**EXTRACTED TEXT:**
********************
It wasn’t just the expenses. The easiest way to motivate and coordinate tens of people working on a project is to have a shared vision and plan. If a plan changes every day, folks naturally get frustrated. So, riding high on dotcom fumes, we were basically aping big company practices without big company profits to sustain us. Of course, we were doomed!
It was only years later, with the benefit of perspective and reading other more perceptive founders like Steve Blank and Eric “Lean Startup” Ries that I came to realize there were better and more fun ways to start Internet businesses for way less money!
In 4-6 months, this is what we did at ShoppingList:
But nowadays, this is what we do:
Today, at Next Small Things, we start with a small idea, doable by just 2 of us in a few weeks. It’s the exact opposite of raising millions of dollars, hiring a big team, and having a fixed plan approved by an official board of directors! The launch of the product is just the start, we try to improve the product every day with two guiding questions: 1) is this what users want? 2) how do we get more users?
********************
**QUESTIONS:**
A. Reproduce the part of the passage on startup practices that opens with the words containing "It wasn’t just" and closes with "we were doomed!".
B. Write the next part of the passage on startup practices, picking up after its final sentence.

Data items:
********************
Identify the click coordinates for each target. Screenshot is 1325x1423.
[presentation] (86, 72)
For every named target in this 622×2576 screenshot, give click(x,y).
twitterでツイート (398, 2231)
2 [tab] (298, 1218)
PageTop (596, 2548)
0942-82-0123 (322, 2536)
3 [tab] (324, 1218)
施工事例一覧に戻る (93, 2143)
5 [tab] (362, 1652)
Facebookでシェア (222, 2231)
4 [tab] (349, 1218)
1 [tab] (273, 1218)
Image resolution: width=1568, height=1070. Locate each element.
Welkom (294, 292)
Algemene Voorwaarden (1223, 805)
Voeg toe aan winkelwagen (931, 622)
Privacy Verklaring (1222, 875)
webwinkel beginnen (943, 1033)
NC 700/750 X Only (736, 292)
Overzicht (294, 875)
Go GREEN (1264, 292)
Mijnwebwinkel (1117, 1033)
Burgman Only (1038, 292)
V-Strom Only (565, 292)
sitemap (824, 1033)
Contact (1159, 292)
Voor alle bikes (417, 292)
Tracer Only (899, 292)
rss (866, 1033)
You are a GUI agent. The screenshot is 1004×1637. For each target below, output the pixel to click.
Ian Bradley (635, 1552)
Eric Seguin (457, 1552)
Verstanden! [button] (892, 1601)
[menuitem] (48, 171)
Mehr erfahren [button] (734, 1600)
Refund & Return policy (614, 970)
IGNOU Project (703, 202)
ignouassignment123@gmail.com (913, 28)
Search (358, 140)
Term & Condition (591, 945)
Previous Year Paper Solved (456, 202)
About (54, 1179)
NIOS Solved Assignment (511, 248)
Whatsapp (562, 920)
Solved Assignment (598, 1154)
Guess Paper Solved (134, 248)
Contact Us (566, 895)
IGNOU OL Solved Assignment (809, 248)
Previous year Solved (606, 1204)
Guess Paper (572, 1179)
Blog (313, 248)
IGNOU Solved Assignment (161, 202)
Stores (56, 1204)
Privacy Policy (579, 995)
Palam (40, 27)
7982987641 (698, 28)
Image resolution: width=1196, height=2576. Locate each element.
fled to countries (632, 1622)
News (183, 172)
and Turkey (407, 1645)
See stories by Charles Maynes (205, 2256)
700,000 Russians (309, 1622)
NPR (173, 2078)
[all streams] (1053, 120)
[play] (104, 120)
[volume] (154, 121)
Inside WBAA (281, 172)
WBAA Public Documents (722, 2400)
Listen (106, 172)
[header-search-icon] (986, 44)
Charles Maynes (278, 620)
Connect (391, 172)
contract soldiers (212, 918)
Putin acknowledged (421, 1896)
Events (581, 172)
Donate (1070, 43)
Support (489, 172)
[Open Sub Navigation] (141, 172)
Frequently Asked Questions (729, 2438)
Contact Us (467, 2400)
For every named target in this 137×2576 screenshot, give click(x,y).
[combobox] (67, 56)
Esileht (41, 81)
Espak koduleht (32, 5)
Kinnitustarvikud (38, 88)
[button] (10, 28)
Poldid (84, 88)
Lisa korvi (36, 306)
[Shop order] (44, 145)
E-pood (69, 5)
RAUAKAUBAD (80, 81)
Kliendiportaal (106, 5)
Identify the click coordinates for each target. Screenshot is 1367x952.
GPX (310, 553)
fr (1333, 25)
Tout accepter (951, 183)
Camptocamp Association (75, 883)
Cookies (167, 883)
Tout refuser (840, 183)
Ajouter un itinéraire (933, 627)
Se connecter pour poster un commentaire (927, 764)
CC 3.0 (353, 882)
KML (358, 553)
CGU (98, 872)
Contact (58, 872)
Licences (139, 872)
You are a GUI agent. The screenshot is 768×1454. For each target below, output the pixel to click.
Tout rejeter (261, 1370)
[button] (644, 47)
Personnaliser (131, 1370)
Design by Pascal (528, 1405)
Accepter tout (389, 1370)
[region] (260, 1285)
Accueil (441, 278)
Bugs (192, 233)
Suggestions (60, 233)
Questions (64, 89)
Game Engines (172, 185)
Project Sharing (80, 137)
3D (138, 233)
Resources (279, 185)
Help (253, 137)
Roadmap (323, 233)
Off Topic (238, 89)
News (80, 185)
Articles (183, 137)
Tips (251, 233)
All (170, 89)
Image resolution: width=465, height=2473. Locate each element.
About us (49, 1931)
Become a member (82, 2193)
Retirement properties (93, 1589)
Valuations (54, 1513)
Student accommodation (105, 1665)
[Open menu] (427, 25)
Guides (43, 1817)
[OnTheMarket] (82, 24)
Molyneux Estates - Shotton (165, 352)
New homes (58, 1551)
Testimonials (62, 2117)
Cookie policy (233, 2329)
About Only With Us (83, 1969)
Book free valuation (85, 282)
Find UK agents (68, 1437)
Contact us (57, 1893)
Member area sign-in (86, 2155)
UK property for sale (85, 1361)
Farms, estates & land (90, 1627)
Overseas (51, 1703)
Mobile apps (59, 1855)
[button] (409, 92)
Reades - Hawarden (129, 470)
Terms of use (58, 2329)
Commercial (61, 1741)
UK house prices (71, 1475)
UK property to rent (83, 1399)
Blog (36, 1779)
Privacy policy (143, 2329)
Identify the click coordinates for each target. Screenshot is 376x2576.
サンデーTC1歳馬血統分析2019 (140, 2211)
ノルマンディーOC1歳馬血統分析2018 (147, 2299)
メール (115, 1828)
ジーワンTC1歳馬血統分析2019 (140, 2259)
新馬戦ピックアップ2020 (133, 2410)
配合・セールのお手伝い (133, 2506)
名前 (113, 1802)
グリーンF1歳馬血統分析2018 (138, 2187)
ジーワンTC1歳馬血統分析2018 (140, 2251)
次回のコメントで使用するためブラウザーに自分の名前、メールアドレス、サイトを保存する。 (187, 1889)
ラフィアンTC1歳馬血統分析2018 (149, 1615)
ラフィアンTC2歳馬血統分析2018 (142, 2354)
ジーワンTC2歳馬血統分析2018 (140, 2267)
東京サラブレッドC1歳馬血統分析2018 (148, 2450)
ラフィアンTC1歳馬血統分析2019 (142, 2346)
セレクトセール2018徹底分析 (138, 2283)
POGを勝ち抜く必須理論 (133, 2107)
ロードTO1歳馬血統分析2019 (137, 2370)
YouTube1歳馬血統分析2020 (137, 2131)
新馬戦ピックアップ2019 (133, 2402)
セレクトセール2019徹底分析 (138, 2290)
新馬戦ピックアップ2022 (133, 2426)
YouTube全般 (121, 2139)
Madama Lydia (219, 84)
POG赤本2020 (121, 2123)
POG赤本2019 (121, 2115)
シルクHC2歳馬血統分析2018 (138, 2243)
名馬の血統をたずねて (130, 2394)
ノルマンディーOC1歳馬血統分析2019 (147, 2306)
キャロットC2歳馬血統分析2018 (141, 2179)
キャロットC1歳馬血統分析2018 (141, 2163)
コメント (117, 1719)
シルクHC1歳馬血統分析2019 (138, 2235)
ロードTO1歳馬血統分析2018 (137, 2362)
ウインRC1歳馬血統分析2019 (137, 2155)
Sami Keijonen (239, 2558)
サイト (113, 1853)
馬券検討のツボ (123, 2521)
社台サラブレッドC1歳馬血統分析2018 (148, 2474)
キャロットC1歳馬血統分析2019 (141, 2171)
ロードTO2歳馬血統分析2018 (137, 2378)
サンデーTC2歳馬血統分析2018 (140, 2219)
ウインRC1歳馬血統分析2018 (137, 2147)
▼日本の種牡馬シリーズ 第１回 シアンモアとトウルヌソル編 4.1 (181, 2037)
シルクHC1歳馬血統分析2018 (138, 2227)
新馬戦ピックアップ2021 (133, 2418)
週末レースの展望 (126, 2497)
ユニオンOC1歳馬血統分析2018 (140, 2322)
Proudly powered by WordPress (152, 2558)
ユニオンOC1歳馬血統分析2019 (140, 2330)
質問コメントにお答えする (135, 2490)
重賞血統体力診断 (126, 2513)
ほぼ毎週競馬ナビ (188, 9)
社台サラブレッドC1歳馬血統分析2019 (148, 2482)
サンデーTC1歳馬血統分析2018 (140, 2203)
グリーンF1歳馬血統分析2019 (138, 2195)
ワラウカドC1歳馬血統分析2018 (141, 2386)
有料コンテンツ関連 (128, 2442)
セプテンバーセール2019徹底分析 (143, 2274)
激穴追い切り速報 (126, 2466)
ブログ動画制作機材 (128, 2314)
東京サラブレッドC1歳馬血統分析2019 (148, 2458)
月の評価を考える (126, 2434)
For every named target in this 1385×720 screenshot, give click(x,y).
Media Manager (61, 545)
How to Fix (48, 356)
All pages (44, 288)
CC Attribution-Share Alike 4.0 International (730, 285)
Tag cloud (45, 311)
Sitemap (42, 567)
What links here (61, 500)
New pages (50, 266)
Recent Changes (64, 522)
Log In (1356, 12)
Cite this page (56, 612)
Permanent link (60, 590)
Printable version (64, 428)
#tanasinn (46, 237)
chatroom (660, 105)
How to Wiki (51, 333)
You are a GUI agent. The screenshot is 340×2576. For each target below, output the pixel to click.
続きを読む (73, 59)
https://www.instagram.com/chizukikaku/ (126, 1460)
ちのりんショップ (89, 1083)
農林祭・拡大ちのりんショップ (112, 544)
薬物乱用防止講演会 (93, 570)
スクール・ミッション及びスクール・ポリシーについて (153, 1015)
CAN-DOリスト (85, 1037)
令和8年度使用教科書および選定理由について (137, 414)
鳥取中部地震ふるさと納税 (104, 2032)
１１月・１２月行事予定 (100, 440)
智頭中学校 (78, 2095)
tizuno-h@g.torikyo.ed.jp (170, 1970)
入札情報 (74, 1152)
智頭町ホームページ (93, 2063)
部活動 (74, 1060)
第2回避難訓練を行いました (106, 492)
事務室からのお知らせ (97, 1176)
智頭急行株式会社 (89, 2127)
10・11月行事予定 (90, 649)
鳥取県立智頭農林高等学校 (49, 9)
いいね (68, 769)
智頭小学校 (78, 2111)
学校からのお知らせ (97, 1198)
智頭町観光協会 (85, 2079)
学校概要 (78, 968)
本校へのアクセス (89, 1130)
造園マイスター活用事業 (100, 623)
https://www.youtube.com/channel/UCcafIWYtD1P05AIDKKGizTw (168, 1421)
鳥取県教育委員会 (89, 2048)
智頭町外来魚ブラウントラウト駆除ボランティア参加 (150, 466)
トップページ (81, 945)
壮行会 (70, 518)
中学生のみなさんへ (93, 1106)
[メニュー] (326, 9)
********************
**WRITTEN ANSWERS:**
A.
It wasn’t just the expenses. The easiest way to motivate and coordinate tens of people working on a project is to have a shared vision and plan. If a plan changes every day, folks naturally get frustrated. So, riding high on dotcom fumes, we were basically aping big company practices without big company profits to sustain us. Of course, we were doomed!

B.
The first question has become conventional wisdom and I don’t have much to add. It’s in trying to answer the second question that we have had a few unique successes.
The Internet is the first read-write mass medium. Business schools still have not quite caught up to the fact that customers/users/readers can talk to each other in real time while using your product!
Every user interaction can thus be a chance to create a virtual billboard with your product. Often, it’s a billboard for something users themselves want to publicize (to each other) but your service gets a free mention for helping put up the billboard.
From this lens, you can see there is a thread to some of the most successful services on the Internet. When you imagine a video, do you also see the iconic YouTube play button? Did Facebook’s Like button become even more memorable than its logo?
When user interface designers decry, “you are putting lipstick on a pig”, it’s because they are expected to doll up a product after it’s already been coded. User experience is best designed when each workflow is just being crafted. It’s sorta the same logic for building an audience. If we apply this “billboard” lens for every user interaction in our product as they are being designed, it’s easier to come up with engaging ways your users can help publicize your product for you, all the while doing what they want to get done on your product!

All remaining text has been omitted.